> **What needs to be done**: Could you copy exactly the lines below, beginning at the line with "Click 免費註冊您的噗浪帳號 signup button" and stopping after the line with "Given: Open the OPTION menu", with no pictures?

> **Stored data**:
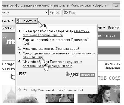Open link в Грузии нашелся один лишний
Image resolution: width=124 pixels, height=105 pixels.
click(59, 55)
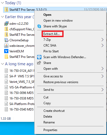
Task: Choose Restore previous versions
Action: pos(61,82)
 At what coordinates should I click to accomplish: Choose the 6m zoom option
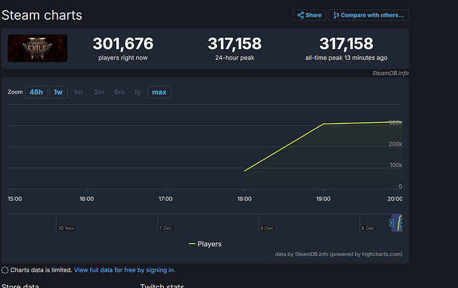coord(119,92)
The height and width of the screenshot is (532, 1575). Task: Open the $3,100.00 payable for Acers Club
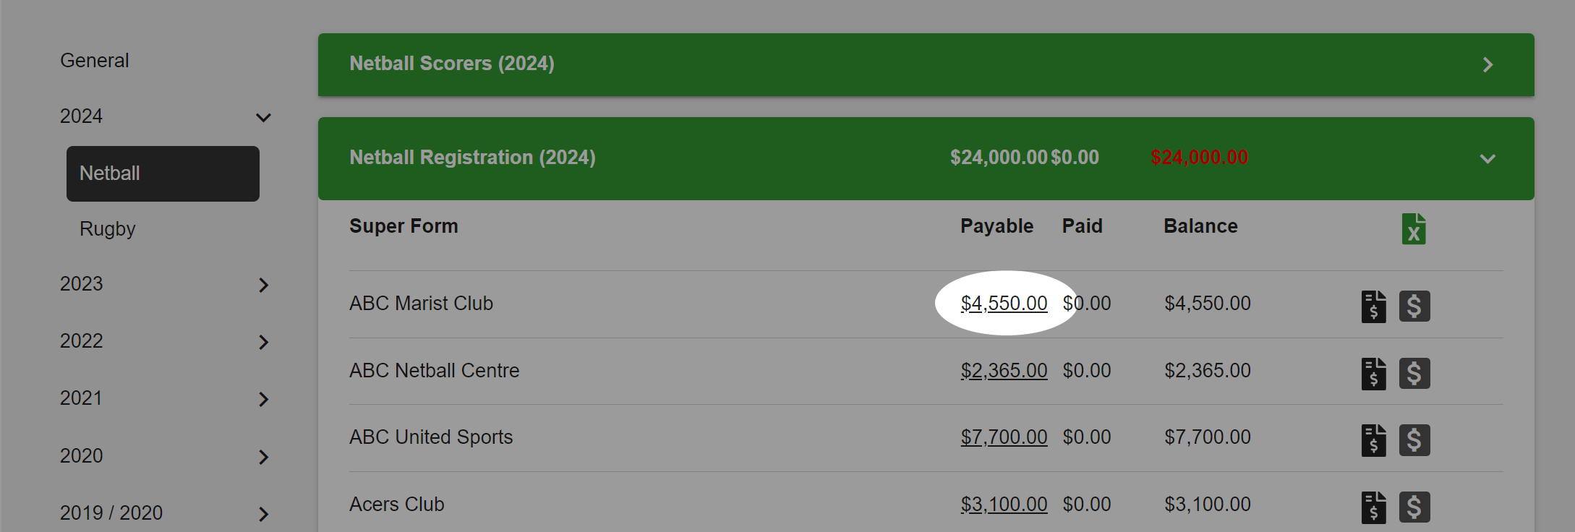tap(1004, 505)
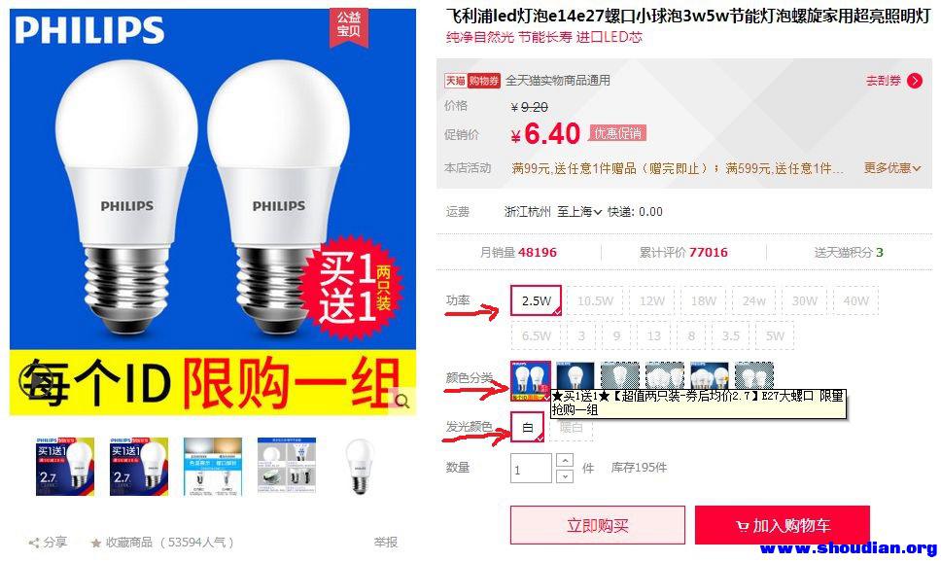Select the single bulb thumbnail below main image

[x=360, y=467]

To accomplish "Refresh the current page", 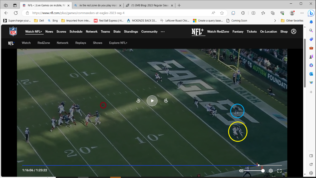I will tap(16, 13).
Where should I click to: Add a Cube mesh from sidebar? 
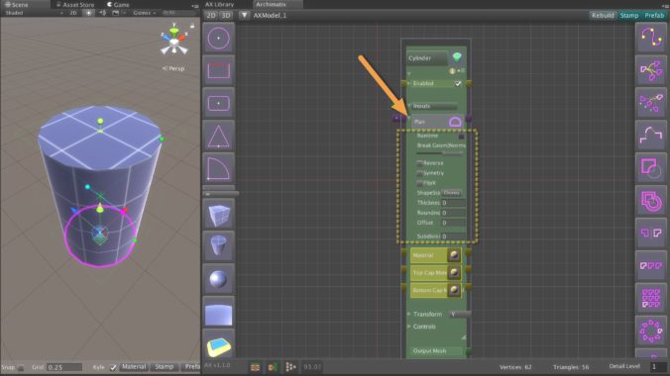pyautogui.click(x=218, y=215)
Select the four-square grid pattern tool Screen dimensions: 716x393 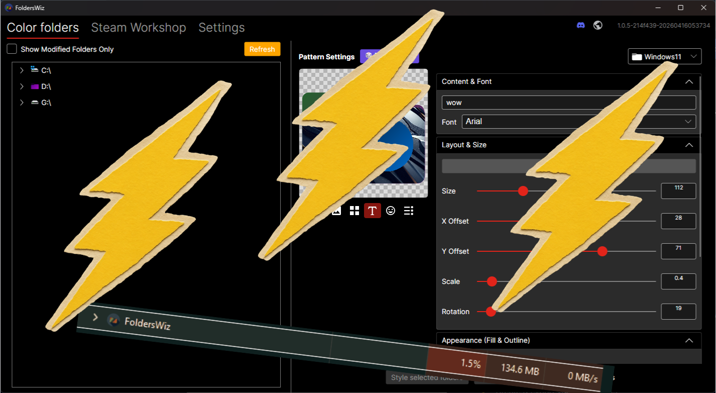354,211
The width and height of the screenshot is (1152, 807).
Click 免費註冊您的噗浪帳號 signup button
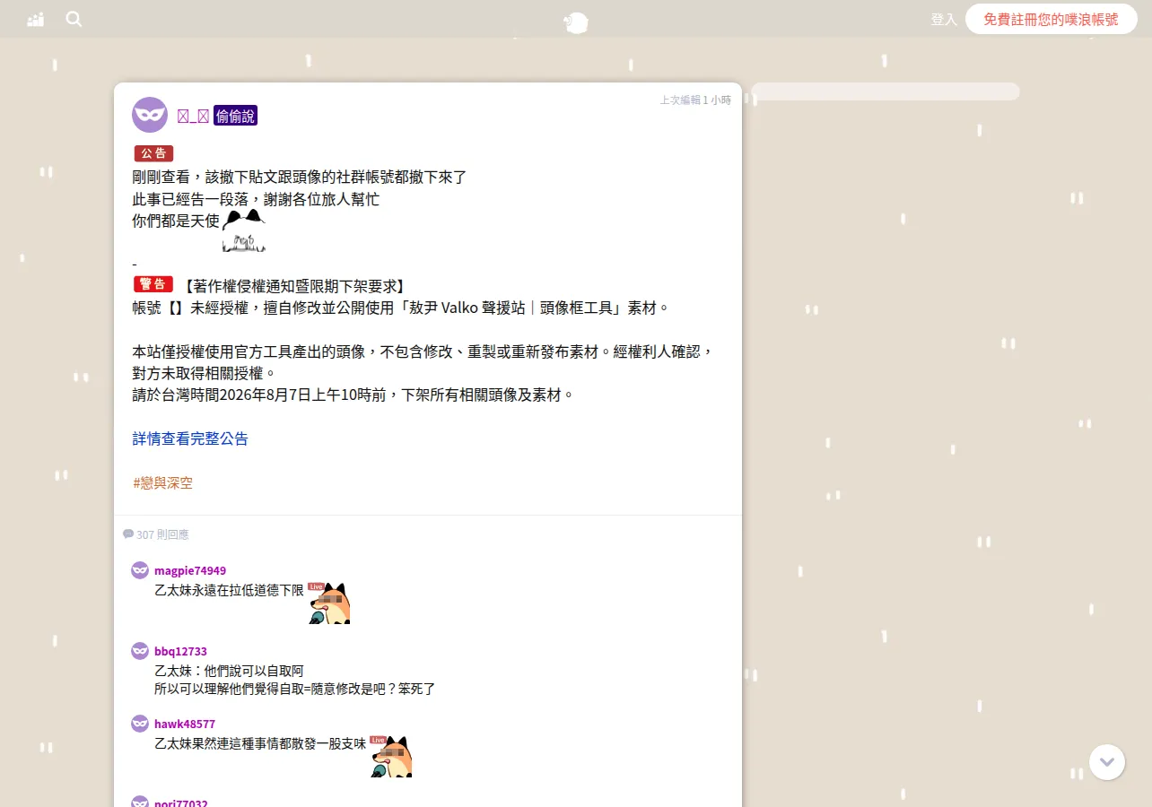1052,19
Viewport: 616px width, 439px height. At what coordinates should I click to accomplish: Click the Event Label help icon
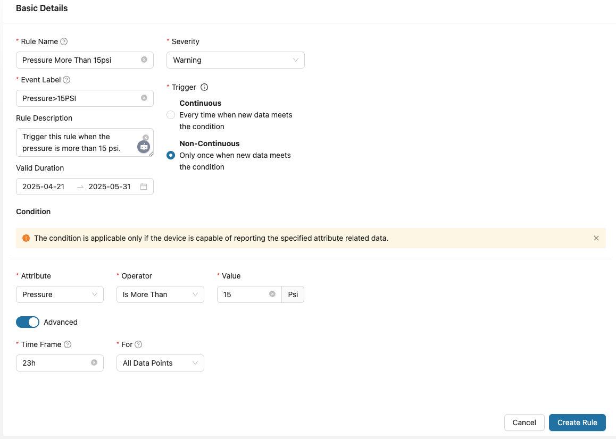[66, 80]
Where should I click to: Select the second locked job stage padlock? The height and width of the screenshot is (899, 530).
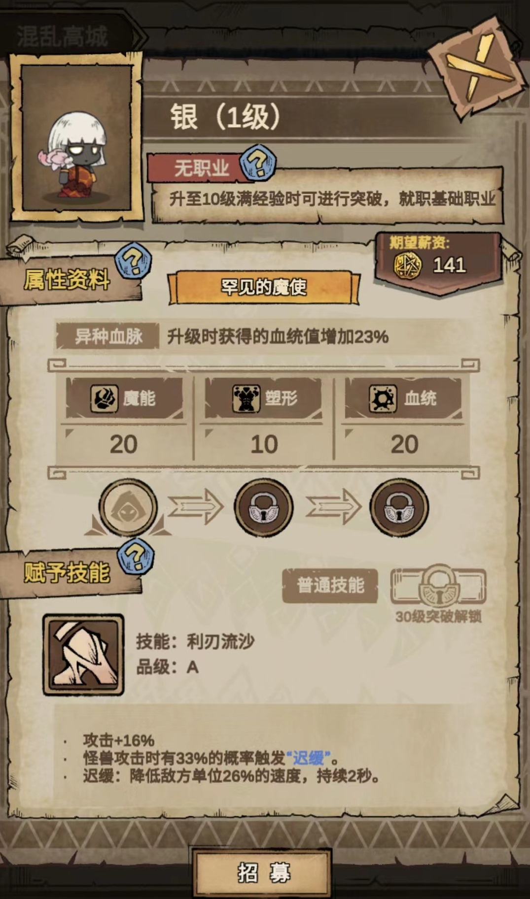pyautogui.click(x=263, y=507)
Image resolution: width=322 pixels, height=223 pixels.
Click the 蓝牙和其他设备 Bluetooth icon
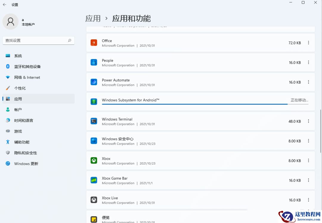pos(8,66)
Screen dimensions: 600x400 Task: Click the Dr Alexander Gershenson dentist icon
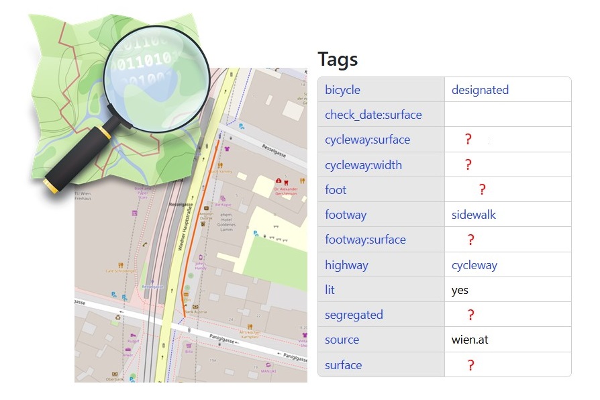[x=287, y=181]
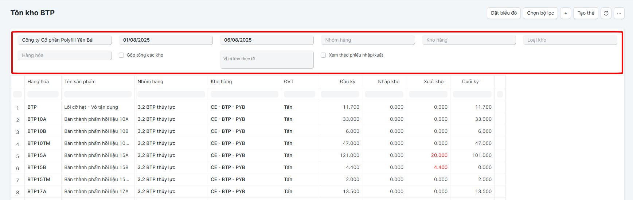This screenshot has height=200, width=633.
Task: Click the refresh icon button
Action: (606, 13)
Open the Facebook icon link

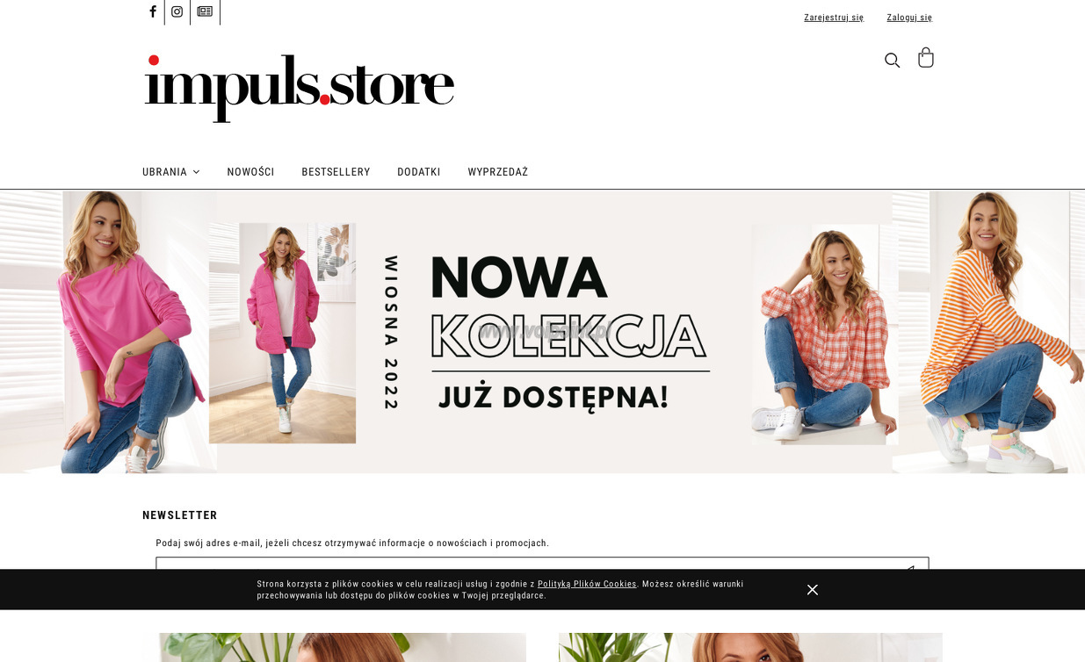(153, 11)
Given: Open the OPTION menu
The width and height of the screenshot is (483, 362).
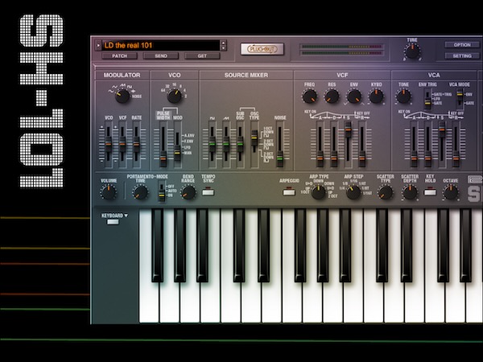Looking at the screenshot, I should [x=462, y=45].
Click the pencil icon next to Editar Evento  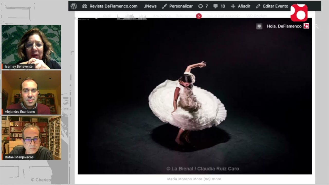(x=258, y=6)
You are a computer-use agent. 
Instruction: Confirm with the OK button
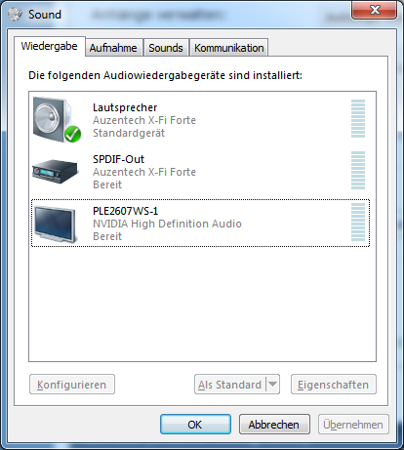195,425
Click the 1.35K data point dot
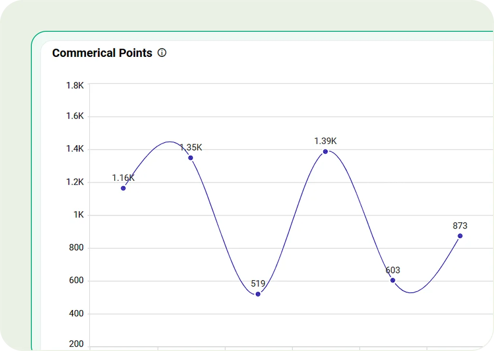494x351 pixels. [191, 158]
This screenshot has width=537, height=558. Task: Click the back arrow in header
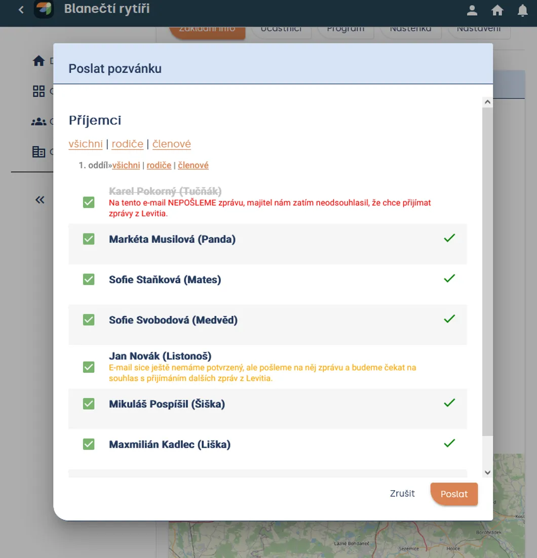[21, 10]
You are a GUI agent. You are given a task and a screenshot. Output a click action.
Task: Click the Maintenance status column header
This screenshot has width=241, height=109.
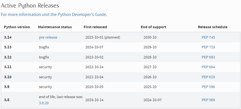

> **Answer space**:
Click 免費註冊您的噗浪帳號 signup button
1052,19
Viewport: 616px width, 439px height. At what coordinates should I click to accomplish: Click the Event Label help icon
[66, 80]
Where should I click to: Select the second locked job stage padlock? The height and width of the screenshot is (899, 530).
pyautogui.click(x=263, y=507)
Image resolution: width=322 pixels, height=223 pixels.
Click the 蓝牙和其他设备 Bluetooth icon
pos(8,66)
Screen dimensions: 600x400 Task: Click the Dr Alexander Gershenson dentist icon
[x=287, y=181]
This screenshot has height=200, width=633.
Task: Click the refresh icon button
Action: (606, 13)
Open the Facebook icon link

(153, 11)
Given: Open the OPTION menu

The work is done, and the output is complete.